§ What this exercise asks
- A) Write out the stretch of the forum thread from "11-CURRENT is not" through "supported at all.".
- B) According to the forum thread, where is development of the driver and the needed kernel parts done?

§ Page text
################

Let me remind you that the laptop have two graphics cards - integrated Intel and discrete vNidia.

In link
https://wiki.freebsd.org/Graphics/Update i915 GPU driver to Linux 3.8
it is said that the new update version of the Linux kernel to 3.8, but I can see an old version of Linux.
`sysctl compat.linux.osrelease`
compat.linux.osrelease: 2.6.32

Excuse me, but what a separate branch, which exists separately from the STABLE and CURRENT?
How to work with it, then how to update and maintain?
What is the probability that this work will be included in 11-RELEASE and not have to wait for next version to STABLE or CURRENT?

Good people, what to do now? Where to go next?


----------



## ondra_knezour (Mar 1, 2016)

The sysctl(8) has nothing to do with GPU support - it is related to the Linux emulation, which is not needed in regards of this driver.

Development of this driver and kernel needed parts is done in separate repository on Github. Wikipage you mentioned contains info how to build and install kernel with needed bits. However it is ongoing work, things may broke or not function at all. Zero support included.


----------



## dmtr (Mar 1, 2016)

That is, it makes no sense to update the version 10.2 RELEASE to 11-CURRENT or 11.0-RELEASE?
In which version will apply these changes?


----------



## protocelt (Mar 1, 2016)

11-CURRENT is not supported here on the forums at all: Thread 40469. You can however ask your questions on the freebsd-current mailing list.

Additionally, your hardware is using Nvidia Optimus technology which is not supported under FreeBSD at all. If I recall, some FreeBSD users have been able to configure the Intel or Nvidia driver only and have it work successfully but it normally will not work and is not supported at all.


----------



## dmtr (Mar 2, 2016)

Good day!
I take your point.
Just one thing.
Why discuss here the https://wiki.freebsd.org/Graphics/Update i915 GPU driver to Linux 3.8 which is a direct successor to the CURRENT version. Hitch turns out.


----------



## ondra_knezour (Mar 2, 2016)

Sorry, I don't understand what you are asking for. Regarding Linux - somebody, probably intel, develops the driver for unix-like systems on Linux systems. Then it is easier for the FreeBSD developers to mimic some interfaces in our kernel and relatively straightforward port the driver then change each Linux system call in each driver which we want ported to the way FreeBSD does things.

Regarding CURRENT and other/multiple versions - It is usual that developer take copy of the source tree and works locally/outside on it, especially with longtime projects like this one. When the work is done, his local changes are merged back to the project tree. This way ensures that many people can do many incompatible changes without breaking each other work.


----------



## ondra_knezour (Mar 2, 2016)

And to the protocelts' post - this forum is aimed primarily to the end users of the FreeBSD system. HEAD/CURRENT branch is work in progress, considered not suitable for production use and thus not for regular users, but only for developers and testers. There is not enough manpower here to support beginners with questions like "I just rebuilt my 11.nothing system and it doesn't boot now".


----------



## dmtr (Mar 2, 2016)

Yes, of course, it's open source. 
I just want to know when will support for Intel FreeBSD.
Wait for it at all and to what version? It is clear that it is not for You.

With regard to assistance, this question is correct.
The state of Intel or Asus will be more.
And then there are a number of political issues.
In this respect, nVidia is being very reasonable.

Well, until there is nothing left to wait for. And still need to return the system and make a downgrade.


----------

################

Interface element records
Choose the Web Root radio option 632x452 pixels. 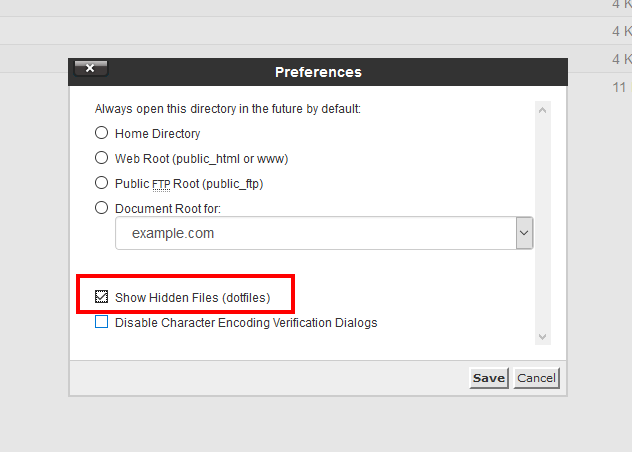click(x=101, y=158)
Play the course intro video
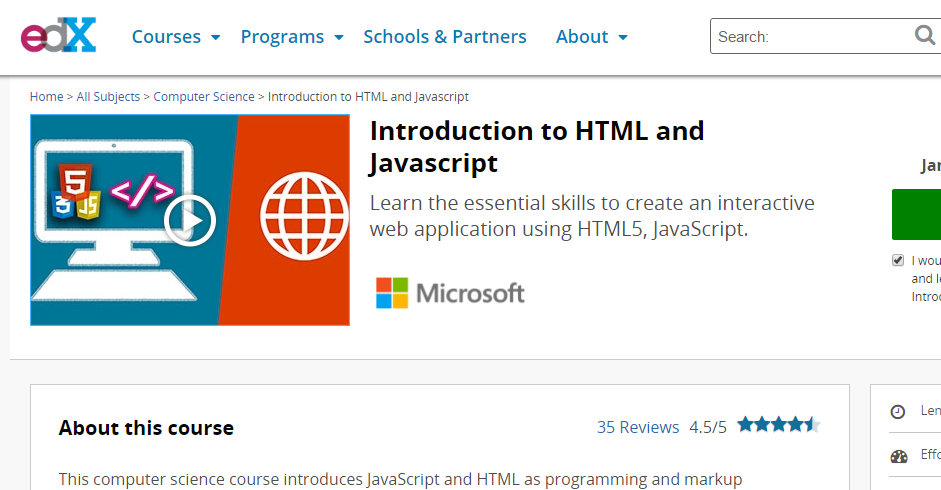 [x=189, y=219]
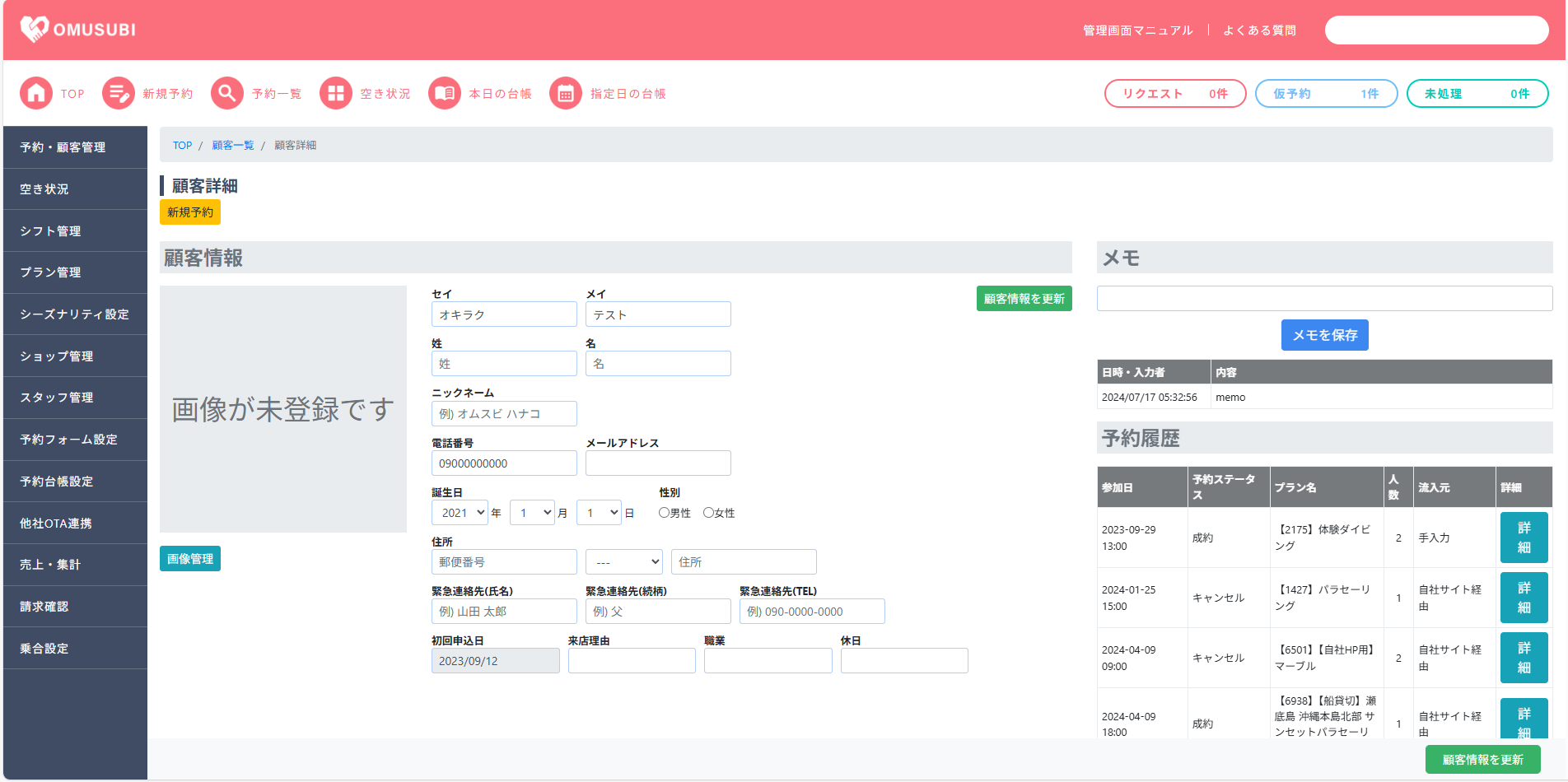
Task: Click the OMUSUBI logo
Action: click(78, 30)
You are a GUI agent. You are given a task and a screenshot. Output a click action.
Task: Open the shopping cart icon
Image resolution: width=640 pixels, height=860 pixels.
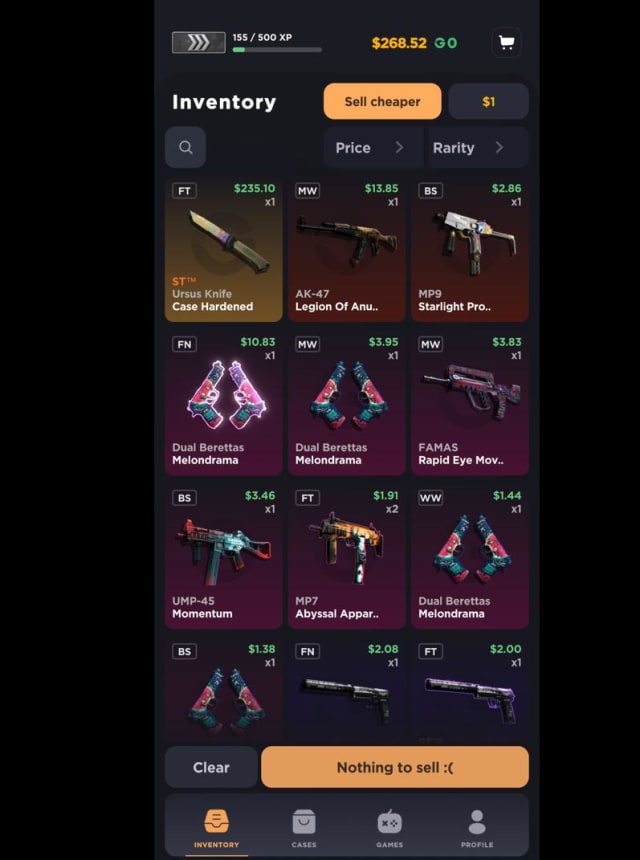point(506,42)
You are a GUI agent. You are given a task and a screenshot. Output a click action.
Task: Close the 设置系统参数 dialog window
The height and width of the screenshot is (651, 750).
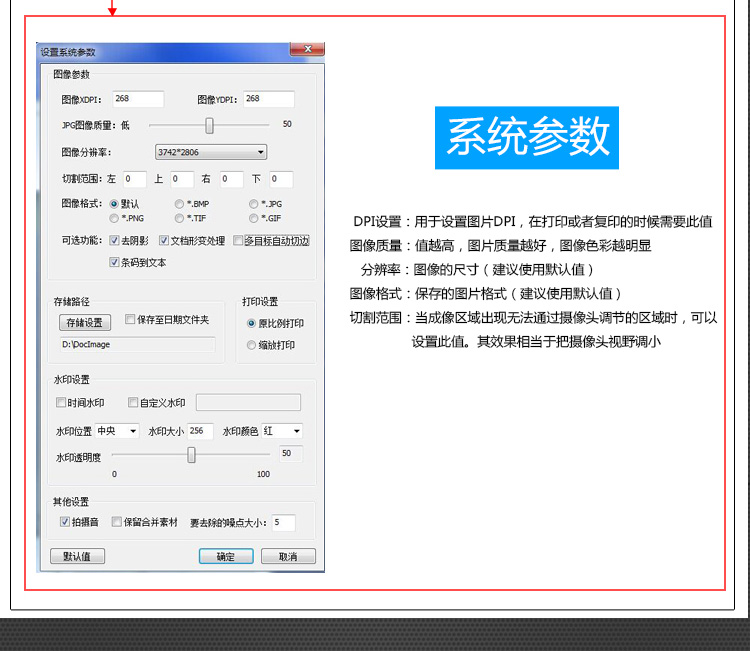click(x=307, y=50)
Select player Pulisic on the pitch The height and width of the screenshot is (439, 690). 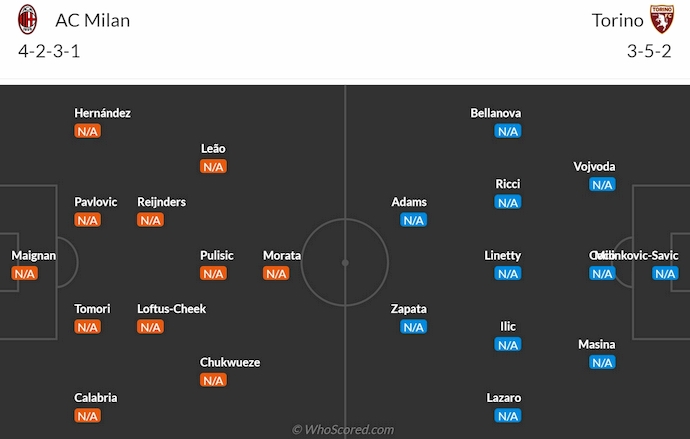pyautogui.click(x=216, y=255)
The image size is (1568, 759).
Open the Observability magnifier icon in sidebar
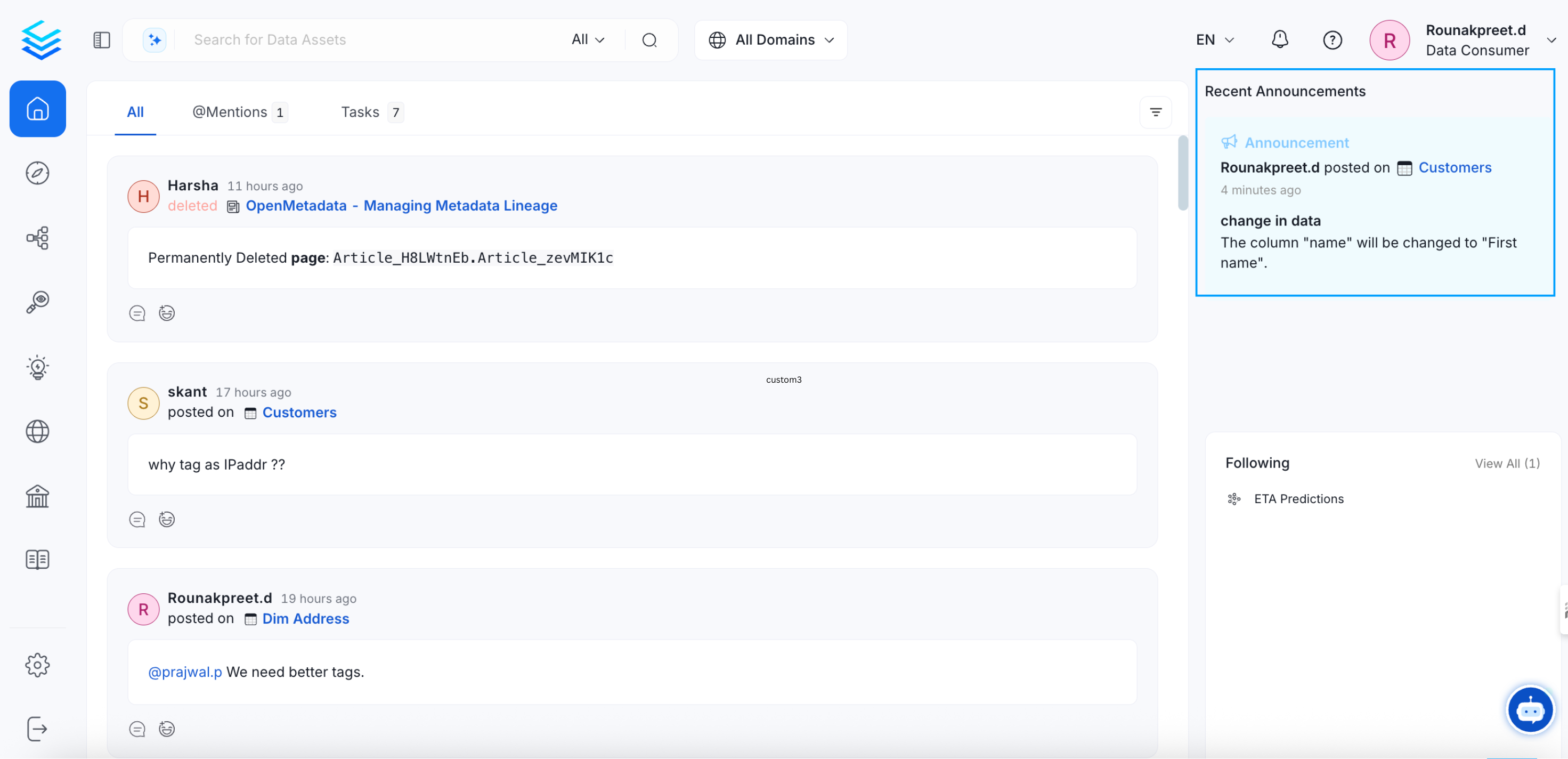click(37, 302)
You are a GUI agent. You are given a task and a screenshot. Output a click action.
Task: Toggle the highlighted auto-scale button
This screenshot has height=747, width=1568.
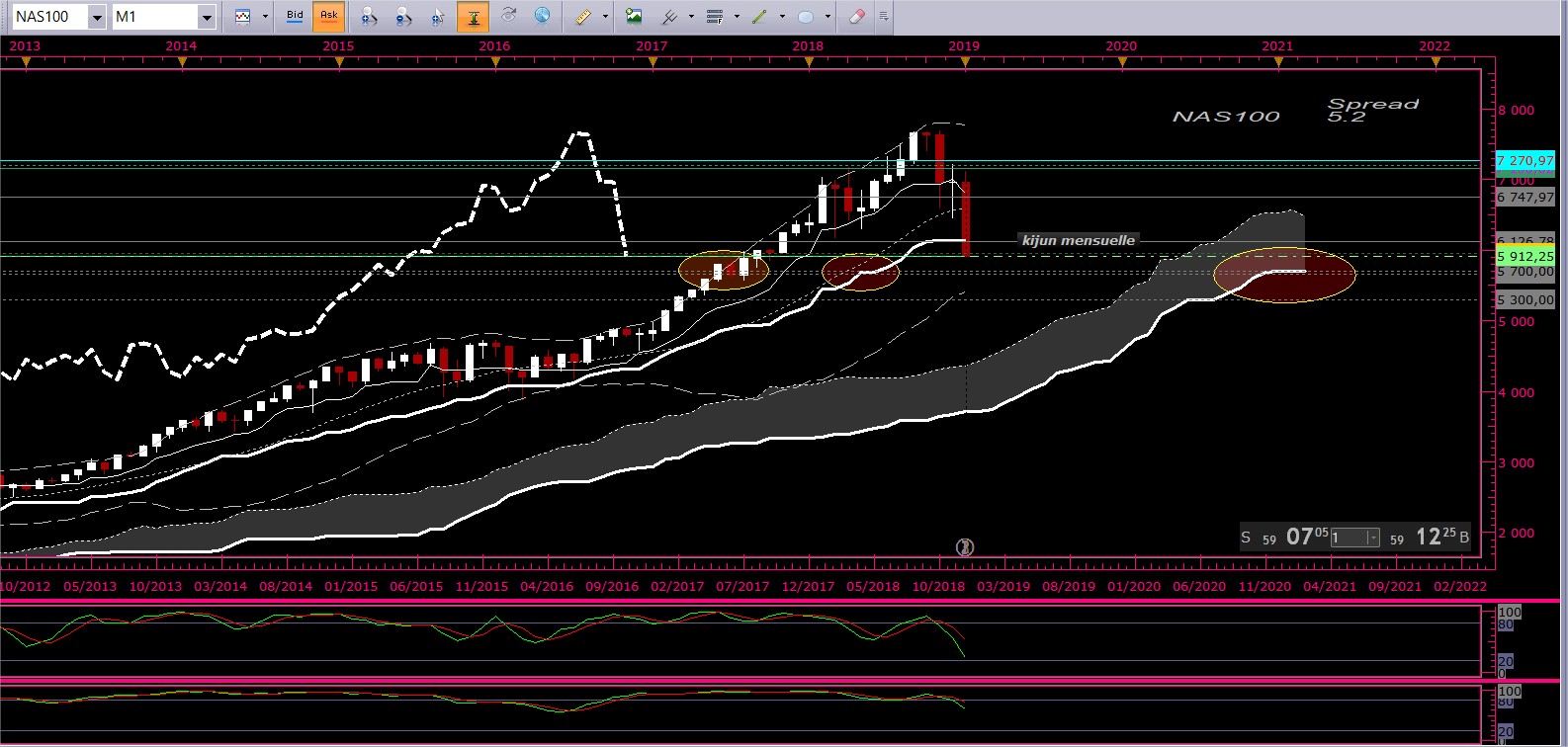[x=474, y=17]
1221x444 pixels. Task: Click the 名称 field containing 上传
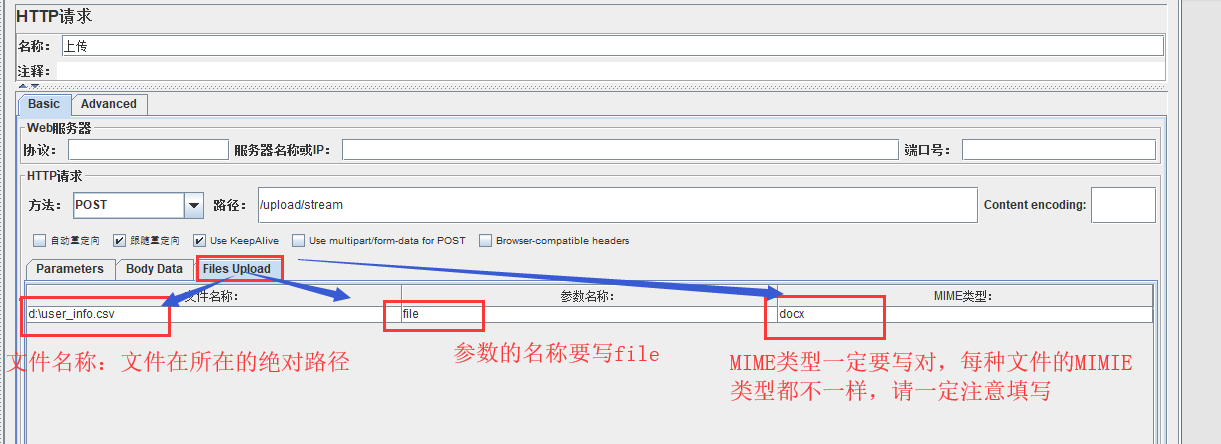[x=612, y=46]
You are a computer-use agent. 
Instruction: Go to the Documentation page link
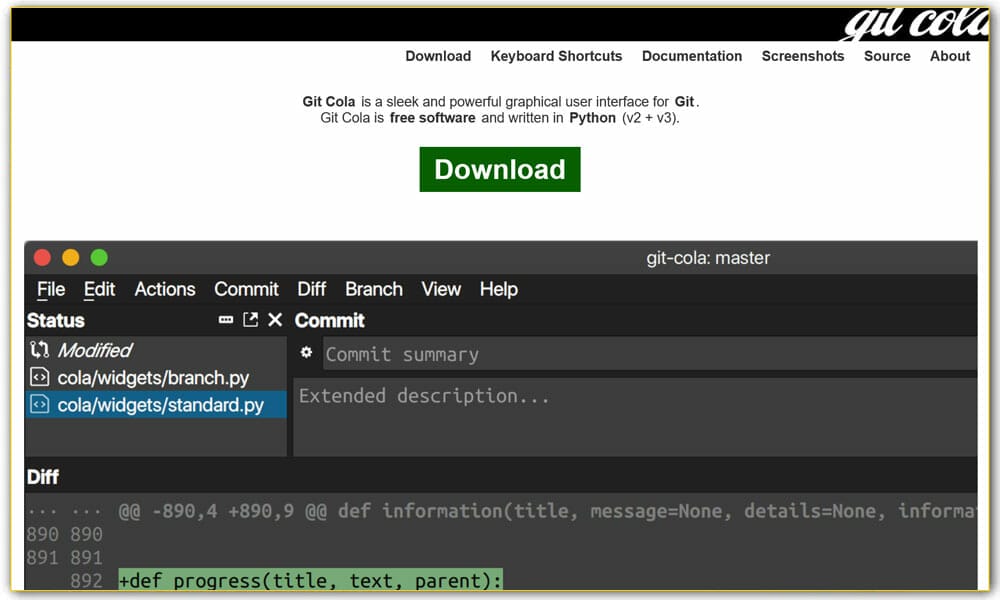(692, 56)
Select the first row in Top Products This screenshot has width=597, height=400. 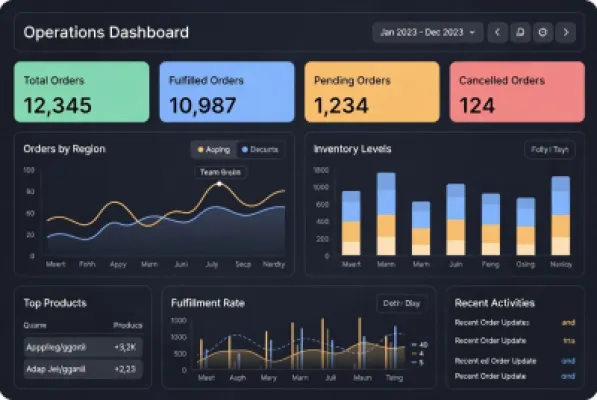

################

§ Results of the exercise
- A)
11-CURRENT is not supported here on the forums at all: Thread 40469. You can however ask your questions on the freebsd-current mailing list.

Additionally, your hardware is using Nvidia Optimus technology which is not supported under FreeBSD at all. If I recall, some FreeBSD users have been able to configure the Intel or Nvidia driver only and have it work successfully but it normally will not work and is not supported at all.

- B) In a separate repository on Github.